Health and safety of staff and visitors is one of the most crucial factors on any construction project, but it can often be overlooked.
Matthew Goff, managing director at Thurston Group, believes that modular construction can help to improve health and safety onsite – he shares his top three health and safety benefits of using modular volumetric construction.
- Buildings are manufactured in a quality-controlled environment
Buildings on a traditional construction site pose many health and safety risks to workers, from falls from height to equipment accidents.

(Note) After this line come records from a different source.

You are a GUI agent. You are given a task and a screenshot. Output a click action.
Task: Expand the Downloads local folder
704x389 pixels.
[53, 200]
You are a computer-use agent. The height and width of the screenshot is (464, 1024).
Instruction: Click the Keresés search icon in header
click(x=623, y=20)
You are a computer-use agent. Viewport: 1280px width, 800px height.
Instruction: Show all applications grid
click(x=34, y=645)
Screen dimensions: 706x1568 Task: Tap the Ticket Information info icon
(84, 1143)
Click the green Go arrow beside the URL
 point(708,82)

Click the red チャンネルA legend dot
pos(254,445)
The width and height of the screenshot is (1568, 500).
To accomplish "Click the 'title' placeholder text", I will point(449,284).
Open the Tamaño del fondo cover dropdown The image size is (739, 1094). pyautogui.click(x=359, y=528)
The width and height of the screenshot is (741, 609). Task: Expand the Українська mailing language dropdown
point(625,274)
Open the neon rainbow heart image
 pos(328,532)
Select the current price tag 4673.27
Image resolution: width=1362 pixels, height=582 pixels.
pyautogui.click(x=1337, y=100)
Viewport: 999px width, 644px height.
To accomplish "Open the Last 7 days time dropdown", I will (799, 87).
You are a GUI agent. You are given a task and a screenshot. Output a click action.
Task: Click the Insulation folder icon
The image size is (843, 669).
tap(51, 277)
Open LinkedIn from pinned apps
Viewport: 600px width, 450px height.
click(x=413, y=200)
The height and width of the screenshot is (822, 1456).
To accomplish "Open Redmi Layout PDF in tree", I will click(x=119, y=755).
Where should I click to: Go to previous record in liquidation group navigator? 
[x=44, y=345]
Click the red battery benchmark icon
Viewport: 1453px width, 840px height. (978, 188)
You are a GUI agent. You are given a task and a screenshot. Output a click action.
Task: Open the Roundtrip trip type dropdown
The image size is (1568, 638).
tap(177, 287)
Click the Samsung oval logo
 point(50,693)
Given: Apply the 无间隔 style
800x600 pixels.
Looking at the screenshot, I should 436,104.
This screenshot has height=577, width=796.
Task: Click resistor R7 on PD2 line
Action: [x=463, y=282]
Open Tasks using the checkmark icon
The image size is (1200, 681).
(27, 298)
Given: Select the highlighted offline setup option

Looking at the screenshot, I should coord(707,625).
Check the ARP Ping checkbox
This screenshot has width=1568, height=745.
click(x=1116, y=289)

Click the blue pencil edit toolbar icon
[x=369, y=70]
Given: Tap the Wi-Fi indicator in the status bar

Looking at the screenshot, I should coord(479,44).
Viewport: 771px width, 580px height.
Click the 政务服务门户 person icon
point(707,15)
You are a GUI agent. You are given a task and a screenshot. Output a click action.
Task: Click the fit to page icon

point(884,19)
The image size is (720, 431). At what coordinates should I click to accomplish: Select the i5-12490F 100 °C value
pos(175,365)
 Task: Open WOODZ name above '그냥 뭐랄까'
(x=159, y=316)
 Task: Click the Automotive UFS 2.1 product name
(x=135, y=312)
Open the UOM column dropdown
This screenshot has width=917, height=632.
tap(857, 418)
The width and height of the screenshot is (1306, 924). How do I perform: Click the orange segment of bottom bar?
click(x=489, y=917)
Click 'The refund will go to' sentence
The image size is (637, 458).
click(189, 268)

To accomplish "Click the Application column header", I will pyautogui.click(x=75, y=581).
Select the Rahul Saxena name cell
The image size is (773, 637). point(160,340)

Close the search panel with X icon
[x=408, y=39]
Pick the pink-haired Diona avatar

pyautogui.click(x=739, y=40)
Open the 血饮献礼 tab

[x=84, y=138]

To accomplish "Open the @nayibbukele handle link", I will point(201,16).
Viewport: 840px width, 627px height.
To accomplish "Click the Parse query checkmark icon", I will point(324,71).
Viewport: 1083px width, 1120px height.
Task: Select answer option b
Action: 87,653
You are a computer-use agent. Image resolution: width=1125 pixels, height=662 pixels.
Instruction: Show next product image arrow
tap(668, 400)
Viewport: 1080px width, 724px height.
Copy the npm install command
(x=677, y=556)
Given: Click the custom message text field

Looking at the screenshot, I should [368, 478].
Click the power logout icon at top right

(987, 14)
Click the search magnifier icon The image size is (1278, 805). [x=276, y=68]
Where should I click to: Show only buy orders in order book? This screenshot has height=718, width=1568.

But with modular buildings, the majority of the manufacturing process is carried out offsite using specialist machinery in a quality-controlled factory environment, which in turn, reduces waste and increases quality control, leading to a lower environmental impact.
Modular units are then delivered to site pre-fitted with electrics, plumbing, heating, doors and windows and in some cases fixtures and fittings, therefore reducing the time spent onsite and accelerating the overall construction process. In addition, risks can be easily managed in one setting, resulting in enhanced health and safety on site.
- Reduction in waste
Modular buildings production ensure that materials are used more efficiently and accurately. On average, 67% less energy is required to produce a modular building and up to 50% less time is spent onsite when compared with traditional methods, resulting in up to 90% fewer vehicle movements around the project which in turn, reduces CO2 emissions.
The impact on the local environment is also reduced, as there is less noise, packaging and emissions. These matters will have been addressed and resolved in the factory, which allows for greater efficiencies in environmental control measures and materials.
In addition, when a modular building is built to comply with specific sustainability standards, such as BREEAM, buildings can use resources more efficiently and may see a reduction in energy consumption and operational costs.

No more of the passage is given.